Reproduce the rows below verbatim, starting with the first row and ending with the row that contains "01/01/2023 ΕΩΣ 31/12/2023", both included.

■ **Data for this task**
......

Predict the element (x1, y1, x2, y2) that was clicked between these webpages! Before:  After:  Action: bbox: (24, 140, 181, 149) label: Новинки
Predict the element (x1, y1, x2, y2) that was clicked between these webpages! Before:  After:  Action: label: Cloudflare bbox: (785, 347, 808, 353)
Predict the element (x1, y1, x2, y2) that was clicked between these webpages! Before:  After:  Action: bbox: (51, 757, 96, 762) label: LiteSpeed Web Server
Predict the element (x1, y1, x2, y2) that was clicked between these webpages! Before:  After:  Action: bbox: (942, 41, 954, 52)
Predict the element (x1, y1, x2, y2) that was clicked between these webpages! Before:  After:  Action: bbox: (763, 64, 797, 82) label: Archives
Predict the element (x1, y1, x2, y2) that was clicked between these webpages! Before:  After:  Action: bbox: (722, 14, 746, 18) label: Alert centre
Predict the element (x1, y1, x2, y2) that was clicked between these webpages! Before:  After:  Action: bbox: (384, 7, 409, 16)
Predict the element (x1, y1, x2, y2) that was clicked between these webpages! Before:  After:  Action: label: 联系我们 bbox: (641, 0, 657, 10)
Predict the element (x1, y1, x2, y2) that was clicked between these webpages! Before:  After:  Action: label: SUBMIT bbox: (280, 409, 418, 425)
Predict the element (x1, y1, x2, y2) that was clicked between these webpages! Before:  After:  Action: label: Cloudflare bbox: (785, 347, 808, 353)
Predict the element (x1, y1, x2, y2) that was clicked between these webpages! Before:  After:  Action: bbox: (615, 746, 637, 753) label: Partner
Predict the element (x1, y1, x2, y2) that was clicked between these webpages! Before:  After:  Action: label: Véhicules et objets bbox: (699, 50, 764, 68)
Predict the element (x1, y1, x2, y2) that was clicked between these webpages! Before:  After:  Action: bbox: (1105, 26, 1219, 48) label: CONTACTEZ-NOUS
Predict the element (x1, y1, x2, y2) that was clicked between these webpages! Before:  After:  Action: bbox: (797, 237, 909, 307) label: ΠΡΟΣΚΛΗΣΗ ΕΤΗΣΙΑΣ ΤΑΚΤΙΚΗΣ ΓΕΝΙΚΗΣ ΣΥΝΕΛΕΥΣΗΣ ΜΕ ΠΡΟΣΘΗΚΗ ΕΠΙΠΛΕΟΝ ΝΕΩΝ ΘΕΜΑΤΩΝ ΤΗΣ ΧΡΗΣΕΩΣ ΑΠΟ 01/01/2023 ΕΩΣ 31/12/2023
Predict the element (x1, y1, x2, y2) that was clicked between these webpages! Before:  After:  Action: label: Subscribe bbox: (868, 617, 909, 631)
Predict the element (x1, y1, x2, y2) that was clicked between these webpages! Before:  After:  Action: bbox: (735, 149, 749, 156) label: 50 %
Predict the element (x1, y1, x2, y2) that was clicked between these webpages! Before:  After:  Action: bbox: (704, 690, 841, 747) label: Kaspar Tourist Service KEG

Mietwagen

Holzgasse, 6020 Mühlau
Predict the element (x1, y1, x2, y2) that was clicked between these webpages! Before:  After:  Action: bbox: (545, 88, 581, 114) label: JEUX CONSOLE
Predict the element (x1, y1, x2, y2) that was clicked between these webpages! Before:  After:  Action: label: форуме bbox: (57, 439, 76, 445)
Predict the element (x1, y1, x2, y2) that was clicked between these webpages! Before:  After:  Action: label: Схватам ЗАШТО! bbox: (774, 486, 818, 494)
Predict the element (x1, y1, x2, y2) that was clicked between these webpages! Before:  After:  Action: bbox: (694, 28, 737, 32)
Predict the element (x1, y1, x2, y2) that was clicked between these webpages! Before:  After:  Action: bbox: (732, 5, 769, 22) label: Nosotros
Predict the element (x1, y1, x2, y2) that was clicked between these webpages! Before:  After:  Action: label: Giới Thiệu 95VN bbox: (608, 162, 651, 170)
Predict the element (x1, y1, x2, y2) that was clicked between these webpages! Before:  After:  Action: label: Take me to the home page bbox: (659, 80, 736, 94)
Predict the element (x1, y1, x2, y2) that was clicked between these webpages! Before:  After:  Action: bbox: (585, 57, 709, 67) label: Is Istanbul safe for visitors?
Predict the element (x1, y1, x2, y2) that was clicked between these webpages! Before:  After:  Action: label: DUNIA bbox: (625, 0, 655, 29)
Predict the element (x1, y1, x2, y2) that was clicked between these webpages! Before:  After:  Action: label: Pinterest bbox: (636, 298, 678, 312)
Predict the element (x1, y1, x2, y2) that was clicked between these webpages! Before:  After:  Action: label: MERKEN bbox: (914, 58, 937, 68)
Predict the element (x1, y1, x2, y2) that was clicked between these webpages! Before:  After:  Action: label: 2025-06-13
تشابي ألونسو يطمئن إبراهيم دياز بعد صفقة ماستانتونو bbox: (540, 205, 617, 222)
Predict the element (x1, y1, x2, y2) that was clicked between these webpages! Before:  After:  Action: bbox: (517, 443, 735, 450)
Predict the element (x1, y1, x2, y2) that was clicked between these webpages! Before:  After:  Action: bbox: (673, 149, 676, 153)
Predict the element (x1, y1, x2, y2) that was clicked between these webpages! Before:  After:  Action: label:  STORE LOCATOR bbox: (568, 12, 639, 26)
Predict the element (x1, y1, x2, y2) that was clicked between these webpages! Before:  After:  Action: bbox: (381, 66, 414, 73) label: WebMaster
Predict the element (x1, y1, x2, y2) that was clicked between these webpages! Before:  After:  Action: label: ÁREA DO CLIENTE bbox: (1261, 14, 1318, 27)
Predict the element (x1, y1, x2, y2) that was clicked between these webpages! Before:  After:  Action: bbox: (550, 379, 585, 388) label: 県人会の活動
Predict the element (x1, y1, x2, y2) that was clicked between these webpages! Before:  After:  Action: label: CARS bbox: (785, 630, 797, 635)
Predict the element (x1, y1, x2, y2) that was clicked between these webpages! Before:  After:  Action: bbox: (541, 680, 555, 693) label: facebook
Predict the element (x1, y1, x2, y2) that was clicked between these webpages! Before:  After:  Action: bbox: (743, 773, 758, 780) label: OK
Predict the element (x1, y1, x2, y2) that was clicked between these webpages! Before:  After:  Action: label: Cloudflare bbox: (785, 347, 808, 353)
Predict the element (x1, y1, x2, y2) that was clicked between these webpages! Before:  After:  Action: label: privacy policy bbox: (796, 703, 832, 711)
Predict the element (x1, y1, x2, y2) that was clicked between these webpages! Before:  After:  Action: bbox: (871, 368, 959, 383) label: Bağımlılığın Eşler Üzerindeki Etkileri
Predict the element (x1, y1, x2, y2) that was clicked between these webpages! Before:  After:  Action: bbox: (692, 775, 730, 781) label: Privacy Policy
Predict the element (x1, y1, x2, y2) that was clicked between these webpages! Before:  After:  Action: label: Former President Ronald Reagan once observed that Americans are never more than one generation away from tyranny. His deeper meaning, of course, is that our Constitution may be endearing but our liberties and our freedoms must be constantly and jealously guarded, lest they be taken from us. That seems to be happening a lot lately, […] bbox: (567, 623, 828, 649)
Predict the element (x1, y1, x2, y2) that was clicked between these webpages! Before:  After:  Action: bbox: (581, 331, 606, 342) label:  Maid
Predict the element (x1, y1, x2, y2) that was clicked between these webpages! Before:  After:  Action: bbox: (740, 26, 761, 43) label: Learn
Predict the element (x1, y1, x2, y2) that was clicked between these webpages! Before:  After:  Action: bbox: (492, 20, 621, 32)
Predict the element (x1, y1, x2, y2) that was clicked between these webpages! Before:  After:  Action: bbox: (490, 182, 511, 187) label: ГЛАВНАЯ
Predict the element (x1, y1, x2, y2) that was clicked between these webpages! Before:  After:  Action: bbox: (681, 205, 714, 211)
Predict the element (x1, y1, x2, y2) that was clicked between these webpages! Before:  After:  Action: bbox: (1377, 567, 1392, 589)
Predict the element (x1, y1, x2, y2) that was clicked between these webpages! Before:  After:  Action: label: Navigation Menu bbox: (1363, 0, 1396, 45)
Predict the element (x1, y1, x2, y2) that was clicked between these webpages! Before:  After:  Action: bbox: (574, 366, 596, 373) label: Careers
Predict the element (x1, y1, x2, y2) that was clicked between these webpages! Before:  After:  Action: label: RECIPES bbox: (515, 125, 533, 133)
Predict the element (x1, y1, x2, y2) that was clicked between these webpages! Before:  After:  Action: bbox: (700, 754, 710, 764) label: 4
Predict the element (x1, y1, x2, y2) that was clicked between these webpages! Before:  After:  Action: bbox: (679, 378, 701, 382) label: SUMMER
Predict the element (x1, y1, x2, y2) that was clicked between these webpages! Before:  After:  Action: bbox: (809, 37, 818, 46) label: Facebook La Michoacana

......

■ **Correct answer**
Predict the element (x1, y1, x2, y2) that was clicked between these webpages! Before:  After:  Action: bbox: (24, 140, 181, 149) label: Новинки
Predict the element (x1, y1, x2, y2) that was clicked between these webpages! Before:  After:  Action: label: Cloudflare bbox: (785, 347, 808, 353)
Predict the element (x1, y1, x2, y2) that was clicked between these webpages! Before:  After:  Action: bbox: (51, 757, 96, 762) label: LiteSpeed Web Server
Predict the element (x1, y1, x2, y2) that was clicked between these webpages! Before:  After:  Action: bbox: (942, 41, 954, 52)
Predict the element (x1, y1, x2, y2) that was clicked between these webpages! Before:  After:  Action: bbox: (763, 64, 797, 82) label: Archives
Predict the element (x1, y1, x2, y2) that was clicked between these webpages! Before:  After:  Action: bbox: (722, 14, 746, 18) label: Alert centre
Predict the element (x1, y1, x2, y2) that was clicked between these webpages! Before:  After:  Action: bbox: (384, 7, 409, 16)
Predict the element (x1, y1, x2, y2) that was clicked between these webpages! Before:  After:  Action: label: 联系我们 bbox: (641, 0, 657, 10)
Predict the element (x1, y1, x2, y2) that was clicked between these webpages! Before:  After:  Action: label: SUBMIT bbox: (280, 409, 418, 425)
Predict the element (x1, y1, x2, y2) that was clicked between these webpages! Before:  After:  Action: label: Cloudflare bbox: (785, 347, 808, 353)
Predict the element (x1, y1, x2, y2) that was clicked between these webpages! Before:  After:  Action: bbox: (615, 746, 637, 753) label: Partner
Predict the element (x1, y1, x2, y2) that was clicked between these webpages! Before:  After:  Action: label: Véhicules et objets bbox: (699, 50, 764, 68)
Predict the element (x1, y1, x2, y2) that was clicked between these webpages! Before:  After:  Action: bbox: (1105, 26, 1219, 48) label: CONTACTEZ-NOUS
Predict the element (x1, y1, x2, y2) that was clicked between these webpages! Before:  After:  Action: bbox: (797, 237, 909, 307) label: ΠΡΟΣΚΛΗΣΗ ΕΤΗΣΙΑΣ ΤΑΚΤΙΚΗΣ ΓΕΝΙΚΗΣ ΣΥΝΕΛΕΥΣΗΣ ΜΕ ΠΡΟΣΘΗΚΗ ΕΠΙΠΛΕΟΝ ΝΕΩΝ ΘΕΜΑΤΩΝ ΤΗΣ ΧΡΗΣΕΩΣ ΑΠΟ 01/01/2023 ΕΩΣ 31/12/2023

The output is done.